The Vatican’s McCarrick report: a roster of likely figures

KANSAS CITY (MO)
National Catholic Reporter

November 9, 2020

by Joshua J. McElwee

Who are the prelates who may have made decisions about the former cardinal’s rise?

Rome – The Vatican’s report on the rise of ex-Cardinal Theodore McCarrick, set to be released Nov. 10, will likely contain the names of a vast array of figures — some who were directly involved in the success of his now-disgraced career and others who were ancillary but influential.

To help in preparing for the report’s release, NCR has assembled short biographical sketches of some of the more major figures.

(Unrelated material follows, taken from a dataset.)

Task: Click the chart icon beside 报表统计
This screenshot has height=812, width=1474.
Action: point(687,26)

McCarrick, aged 90, was long one of the most influential prelates in the U.S. Catholic Church — before a series of shocking announcements in June 2018 revealed that he had been ordered by the Vatican to step down from active ministry after an allegation of sexual abuse was found “credible and substantiated.”

Pope Francis confirmed McCarrick’s removal from the priesthood, after a guilty finding by the Vatican’s Congregation for the Doctrine of the Faith, in February 2019.

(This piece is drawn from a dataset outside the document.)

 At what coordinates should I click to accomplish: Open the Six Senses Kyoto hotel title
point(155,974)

For this roster, we have focused primarily on the periods surrounding McCarrick’s episcopal appointments, namely: as auxiliary bishop of New York in May 1977, as bishop of Metuchen, New Jersey, in November 1981, as archbishop of Newark in May 1986 and as archbishop of Washington, D.C., in November 2000.

The data included was taken from publicly available sources. The glossary begins with a description of the two key Vatican offices involved, continues with the offices’ leaders and concludes with a focus on U.S. cardinals who had unusual influence during the periods in question.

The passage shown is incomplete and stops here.